- [PROBLEM STATEMENT]: For this exercise, please reproduce the records below word for word, from the first line through the line with "Click the Input".

- [EXTRACTED RECORDS]:

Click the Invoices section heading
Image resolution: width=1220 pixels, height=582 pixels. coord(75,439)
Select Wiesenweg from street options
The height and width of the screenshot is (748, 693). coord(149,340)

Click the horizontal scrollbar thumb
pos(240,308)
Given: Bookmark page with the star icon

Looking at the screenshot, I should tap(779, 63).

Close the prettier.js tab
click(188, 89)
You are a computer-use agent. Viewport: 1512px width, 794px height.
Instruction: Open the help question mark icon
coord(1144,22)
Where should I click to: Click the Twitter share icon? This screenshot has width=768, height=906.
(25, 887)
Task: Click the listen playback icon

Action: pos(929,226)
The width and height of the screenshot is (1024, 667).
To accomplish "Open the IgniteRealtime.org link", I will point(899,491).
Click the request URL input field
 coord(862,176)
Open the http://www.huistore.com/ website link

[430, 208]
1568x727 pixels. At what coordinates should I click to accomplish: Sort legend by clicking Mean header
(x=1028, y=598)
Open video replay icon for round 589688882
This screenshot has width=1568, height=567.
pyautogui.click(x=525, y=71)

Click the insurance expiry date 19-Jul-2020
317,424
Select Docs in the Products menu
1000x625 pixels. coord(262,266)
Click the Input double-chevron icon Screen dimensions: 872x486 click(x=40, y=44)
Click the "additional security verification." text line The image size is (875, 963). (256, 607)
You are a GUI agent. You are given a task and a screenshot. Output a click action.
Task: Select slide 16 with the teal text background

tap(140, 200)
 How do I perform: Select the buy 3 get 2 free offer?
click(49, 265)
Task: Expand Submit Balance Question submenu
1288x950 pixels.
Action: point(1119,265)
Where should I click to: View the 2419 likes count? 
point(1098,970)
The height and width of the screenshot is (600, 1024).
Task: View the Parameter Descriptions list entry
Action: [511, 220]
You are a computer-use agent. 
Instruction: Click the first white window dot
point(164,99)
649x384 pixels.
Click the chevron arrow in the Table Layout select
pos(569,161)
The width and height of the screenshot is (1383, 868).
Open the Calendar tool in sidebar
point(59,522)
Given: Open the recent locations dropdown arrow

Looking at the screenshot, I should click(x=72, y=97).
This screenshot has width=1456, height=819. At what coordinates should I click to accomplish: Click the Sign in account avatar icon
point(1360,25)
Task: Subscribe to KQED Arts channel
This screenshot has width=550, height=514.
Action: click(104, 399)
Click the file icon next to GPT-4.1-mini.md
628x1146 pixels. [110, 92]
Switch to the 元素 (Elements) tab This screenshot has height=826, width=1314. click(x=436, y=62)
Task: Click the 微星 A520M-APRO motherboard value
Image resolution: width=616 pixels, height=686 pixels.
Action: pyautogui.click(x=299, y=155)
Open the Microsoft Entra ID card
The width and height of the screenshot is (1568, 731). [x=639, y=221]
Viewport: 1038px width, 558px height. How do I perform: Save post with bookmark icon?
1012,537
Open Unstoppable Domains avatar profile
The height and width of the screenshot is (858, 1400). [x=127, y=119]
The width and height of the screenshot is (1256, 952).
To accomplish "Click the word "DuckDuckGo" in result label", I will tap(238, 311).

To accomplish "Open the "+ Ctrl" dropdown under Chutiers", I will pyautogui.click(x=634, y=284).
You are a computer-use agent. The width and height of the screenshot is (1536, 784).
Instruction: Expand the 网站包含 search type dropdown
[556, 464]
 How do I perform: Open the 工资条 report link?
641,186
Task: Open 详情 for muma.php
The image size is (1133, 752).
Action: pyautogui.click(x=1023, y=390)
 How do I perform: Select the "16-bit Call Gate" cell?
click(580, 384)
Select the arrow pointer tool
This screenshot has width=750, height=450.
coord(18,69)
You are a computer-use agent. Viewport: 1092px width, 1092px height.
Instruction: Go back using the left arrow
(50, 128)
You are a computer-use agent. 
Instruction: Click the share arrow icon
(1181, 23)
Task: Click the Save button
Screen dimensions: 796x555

- [EXERCISE RESULT]:
Click the Invoices section heading
Image resolution: width=1220 pixels, height=582 pixels. coord(75,439)
Select Wiesenweg from street options
The height and width of the screenshot is (748, 693). coord(149,340)

Click the horizontal scrollbar thumb
pos(240,308)
Given: Bookmark page with the star icon

Looking at the screenshot, I should tap(779, 63).

Close the prettier.js tab
click(188, 89)
You are a computer-use agent. Viewport: 1512px width, 794px height.
Instruction: Open the help question mark icon
coord(1144,22)
Where should I click to: Click the Twitter share icon? This screenshot has width=768, height=906.
(25, 887)
Task: Click the listen playback icon

Action: pos(929,226)
The width and height of the screenshot is (1024, 667).
To accomplish "Open the IgniteRealtime.org link", I will point(899,491).
Click the request URL input field
 coord(862,176)
Open the http://www.huistore.com/ website link

[430, 208]
1568x727 pixels. At what coordinates should I click to accomplish: Sort legend by clicking Mean header
(x=1028, y=598)
Open video replay icon for round 589688882
This screenshot has width=1568, height=567.
pyautogui.click(x=525, y=71)

Click the insurance expiry date 19-Jul-2020
317,424
Select Docs in the Products menu
1000x625 pixels. coord(262,266)
Click the Input double-chevron icon Screen dimensions: 872x486 click(x=40, y=44)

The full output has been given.